◆ Written problem
Copy the rows below with every "computer-use agent" changed to "desktop agent", keeping everything else the same.

◆ Excerpted data
** begin **

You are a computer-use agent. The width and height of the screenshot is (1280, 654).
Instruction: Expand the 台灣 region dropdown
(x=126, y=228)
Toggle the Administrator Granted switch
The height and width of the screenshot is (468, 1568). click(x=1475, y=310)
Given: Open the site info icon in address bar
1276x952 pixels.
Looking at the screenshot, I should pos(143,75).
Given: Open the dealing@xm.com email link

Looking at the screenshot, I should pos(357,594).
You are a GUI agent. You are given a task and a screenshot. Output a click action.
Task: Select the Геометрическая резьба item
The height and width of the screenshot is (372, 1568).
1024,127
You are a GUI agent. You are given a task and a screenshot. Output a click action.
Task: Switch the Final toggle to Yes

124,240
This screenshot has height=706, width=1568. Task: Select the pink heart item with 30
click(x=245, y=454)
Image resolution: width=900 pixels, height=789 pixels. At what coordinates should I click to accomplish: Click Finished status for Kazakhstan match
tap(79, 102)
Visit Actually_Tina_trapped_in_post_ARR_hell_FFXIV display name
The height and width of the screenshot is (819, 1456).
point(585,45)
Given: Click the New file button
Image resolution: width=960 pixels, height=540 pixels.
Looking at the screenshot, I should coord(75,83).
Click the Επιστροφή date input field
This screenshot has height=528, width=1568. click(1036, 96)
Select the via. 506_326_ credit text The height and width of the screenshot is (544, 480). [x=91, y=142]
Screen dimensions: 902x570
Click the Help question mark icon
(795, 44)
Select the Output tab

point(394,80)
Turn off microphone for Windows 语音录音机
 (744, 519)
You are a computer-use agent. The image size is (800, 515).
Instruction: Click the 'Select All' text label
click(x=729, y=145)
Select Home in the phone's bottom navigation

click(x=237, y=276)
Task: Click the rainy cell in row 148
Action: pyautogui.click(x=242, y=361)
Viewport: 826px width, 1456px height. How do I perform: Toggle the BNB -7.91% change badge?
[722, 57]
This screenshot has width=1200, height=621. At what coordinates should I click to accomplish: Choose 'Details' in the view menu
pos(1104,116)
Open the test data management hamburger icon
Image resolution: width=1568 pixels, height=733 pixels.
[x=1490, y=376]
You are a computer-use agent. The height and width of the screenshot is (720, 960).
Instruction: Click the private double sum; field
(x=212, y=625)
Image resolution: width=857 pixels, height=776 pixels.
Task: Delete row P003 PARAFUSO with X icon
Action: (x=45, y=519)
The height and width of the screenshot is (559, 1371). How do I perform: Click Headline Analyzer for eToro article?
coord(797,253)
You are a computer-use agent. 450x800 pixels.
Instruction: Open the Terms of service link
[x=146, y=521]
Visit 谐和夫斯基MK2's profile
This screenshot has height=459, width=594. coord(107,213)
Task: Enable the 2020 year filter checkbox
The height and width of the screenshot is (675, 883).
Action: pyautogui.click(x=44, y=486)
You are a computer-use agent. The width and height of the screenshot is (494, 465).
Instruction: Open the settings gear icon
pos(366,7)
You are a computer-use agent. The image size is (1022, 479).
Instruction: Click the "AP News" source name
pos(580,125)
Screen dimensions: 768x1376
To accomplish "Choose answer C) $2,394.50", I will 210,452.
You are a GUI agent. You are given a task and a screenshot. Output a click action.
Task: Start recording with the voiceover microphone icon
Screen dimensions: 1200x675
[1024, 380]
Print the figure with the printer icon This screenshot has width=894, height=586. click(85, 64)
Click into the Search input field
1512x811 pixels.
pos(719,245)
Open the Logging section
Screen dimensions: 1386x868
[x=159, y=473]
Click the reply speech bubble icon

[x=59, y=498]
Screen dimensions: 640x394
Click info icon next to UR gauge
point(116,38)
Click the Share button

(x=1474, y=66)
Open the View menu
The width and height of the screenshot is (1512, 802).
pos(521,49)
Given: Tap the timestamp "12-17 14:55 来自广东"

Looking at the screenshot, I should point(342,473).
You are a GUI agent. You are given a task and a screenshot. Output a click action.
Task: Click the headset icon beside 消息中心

** end **

◆ Answer to this task
You are a desktop agent. The width and height of the screenshot is (1280, 654).
Instruction: Expand the 台灣 region dropdown
(x=126, y=228)
Toggle the Administrator Granted switch
The height and width of the screenshot is (468, 1568). click(x=1475, y=310)
Given: Open the site info icon in address bar
1276x952 pixels.
Looking at the screenshot, I should pos(143,75).
Given: Open the dealing@xm.com email link

Looking at the screenshot, I should pos(357,594).
You are a GUI agent. You are given a task and a screenshot. Output a click action.
Task: Select the Геометрическая резьба item
The height and width of the screenshot is (372, 1568).
1024,127
You are a GUI agent. You are given a task and a screenshot. Output a click action.
Task: Switch the Final toggle to Yes

124,240
This screenshot has height=706, width=1568. Task: Select the pink heart item with 30
click(x=245, y=454)
Image resolution: width=900 pixels, height=789 pixels. At what coordinates should I click to accomplish: Click Finished status for Kazakhstan match
tap(79, 102)
Visit Actually_Tina_trapped_in_post_ARR_hell_FFXIV display name
The height and width of the screenshot is (819, 1456).
point(585,45)
Given: Click the New file button
Image resolution: width=960 pixels, height=540 pixels.
Looking at the screenshot, I should coord(75,83).
Click the Επιστροφή date input field
This screenshot has height=528, width=1568. click(1036, 96)
Select the via. 506_326_ credit text The height and width of the screenshot is (544, 480). [x=91, y=142]
Screen dimensions: 902x570
Click the Help question mark icon
(795, 44)
Select the Output tab

point(394,80)
Turn off microphone for Windows 语音录音机
 (744, 519)
You are a desktop agent. The image size is (800, 515).
Instruction: Click the 'Select All' text label
click(x=729, y=145)
Select Home in the phone's bottom navigation

click(x=237, y=276)
Task: Click the rainy cell in row 148
Action: pyautogui.click(x=242, y=361)
Viewport: 826px width, 1456px height. How do I perform: Toggle the BNB -7.91% change badge?
[722, 57]
This screenshot has width=1200, height=621. At what coordinates should I click to accomplish: Choose 'Details' in the view menu
pos(1104,116)
Open the test data management hamburger icon
Image resolution: width=1568 pixels, height=733 pixels.
[x=1490, y=376]
You are a desktop agent. The height and width of the screenshot is (720, 960).
Instruction: Click the private double sum; field
(x=212, y=625)
Image resolution: width=857 pixels, height=776 pixels.
Task: Delete row P003 PARAFUSO with X icon
Action: (x=45, y=519)
The height and width of the screenshot is (559, 1371). How do I perform: Click Headline Analyzer for eToro article?
coord(797,253)
You are a desktop agent. 450x800 pixels.
Instruction: Open the Terms of service link
[x=146, y=521]
Visit 谐和夫斯基MK2's profile
This screenshot has height=459, width=594. coord(107,213)
Task: Enable the 2020 year filter checkbox
The height and width of the screenshot is (675, 883).
Action: pyautogui.click(x=44, y=486)
You are a desktop agent. The width and height of the screenshot is (494, 465).
Instruction: Open the settings gear icon
pos(366,7)
You are a desktop agent. The image size is (1022, 479).
Instruction: Click the "AP News" source name
pos(580,125)
Screen dimensions: 768x1376
To accomplish "Choose answer C) $2,394.50", I will 210,452.
You are a GUI agent. You are given a task and a screenshot. Output a click action.
Task: Start recording with the voiceover microphone icon
Screen dimensions: 1200x675
[1024, 380]
Print the figure with the printer icon This screenshot has width=894, height=586. click(85, 64)
Click into the Search input field
1512x811 pixels.
pos(719,245)
Open the Logging section
Screen dimensions: 1386x868
[x=159, y=473]
Click the reply speech bubble icon

[x=59, y=498]
Screen dimensions: 640x394
Click info icon next to UR gauge
point(116,38)
Click the Share button

(x=1474, y=66)
Open the View menu
The width and height of the screenshot is (1512, 802).
pos(521,49)
Given: Tap the timestamp "12-17 14:55 来自广东"

Looking at the screenshot, I should point(342,473).
You are a GUI agent. You are given a task and a screenshot. Output a click action.
Task: Click the headset icon beside 消息中心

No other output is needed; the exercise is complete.